越中さん追悼本出版 本紙連載「ここにおります」など収載

「ありがとう 越中さん」(長崎文献社)

 9月に99歳で亡くなった長崎市の郷土史家、越中哲也さんの追悼本「ありがとう 越中さん」(長崎文献社)が出版された。本紙文化面で連載した越中さんの聞き書き「ここにおります」などを収載している。
 同連載は、越中さんが98歳になった2019年12月から約1年間、全50回連載。長崎で生まれ育った幼少期から戦時中の思い出、戦後の郷土史家としての歩みや文化人らとの幅広い交流などを聞き書きした。
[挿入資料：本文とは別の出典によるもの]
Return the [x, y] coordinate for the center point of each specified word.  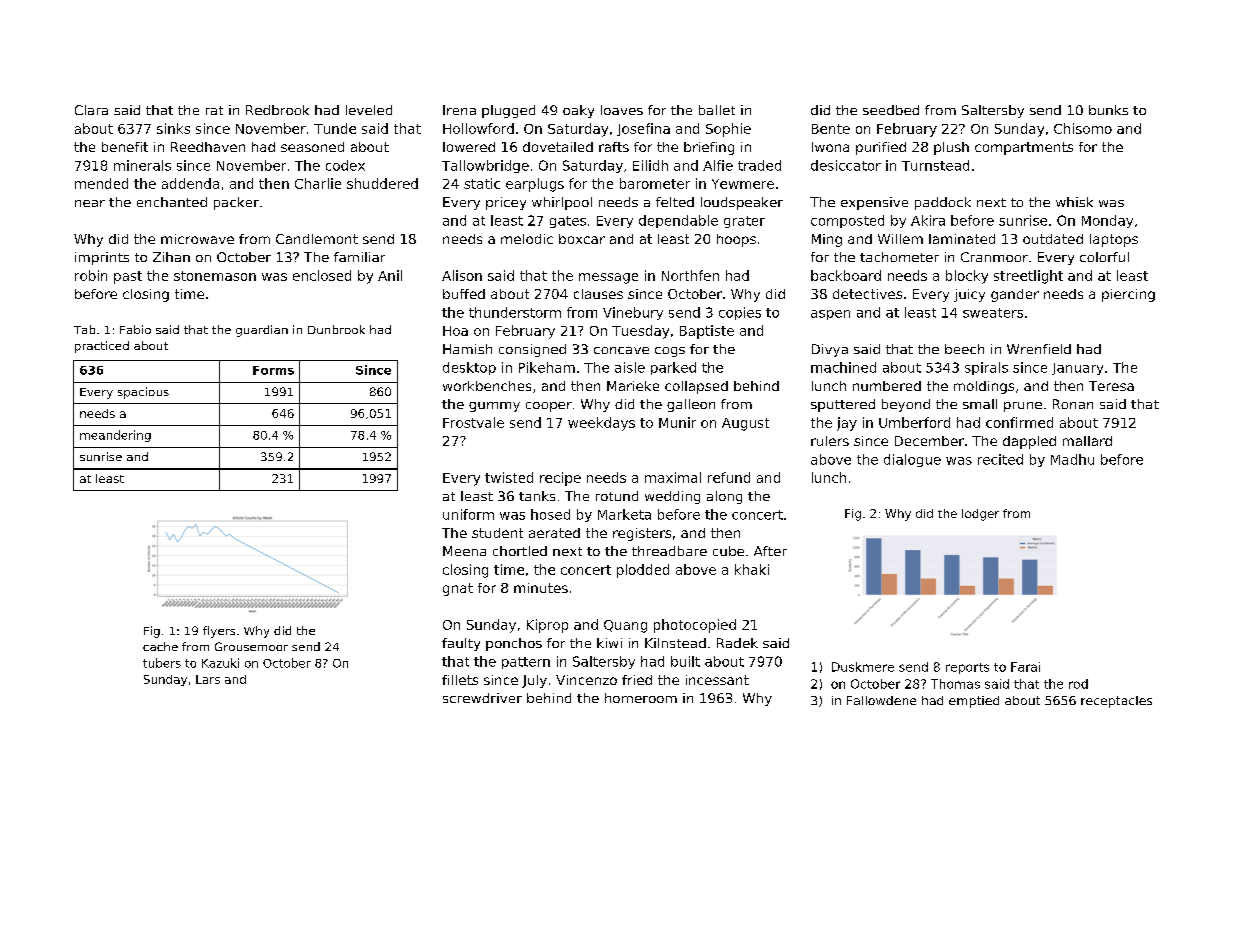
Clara [91, 110]
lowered [469, 147]
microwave [197, 239]
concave [621, 350]
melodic [527, 239]
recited [1000, 459]
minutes [541, 588]
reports [967, 668]
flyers [219, 632]
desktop [469, 368]
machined [843, 367]
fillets [460, 680]
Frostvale [473, 422]
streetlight [1028, 277]
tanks [537, 496]
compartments [1024, 148]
 追悼本は同連載50回分のほか、「越中哲也さんの実像を語る」として関係者の証言特集を掲載。同市長崎学研究所の德永宏さん、長崎純心大学長の片岡瑠美子さん、NBC長崎放送の林田繁和さん、元長崎歴史文化協会理事の山口広助さん、活水女子大特別教授の下川達彌さん、越中さんの長女の越中桐さんの6人が寄稿した。
 越中桐さんは「父越中哲也の『それでも日常』」と題し、あまり知られていない家庭でのエピソードや、亡くなるまでの様子を紹介。「若いころは、さんざん母に迷惑のかけ通しだった父だが、最後は家族に何ひとつ迷惑もかけずに逝った。それは、最後の家族孝行だったかもしれないけれど、ぜったいに人に迷惑をかけたくないという父のプライドだったかもしれない」と振り返った。
 四六判、226ページ。1320円。県内の書店で販売中。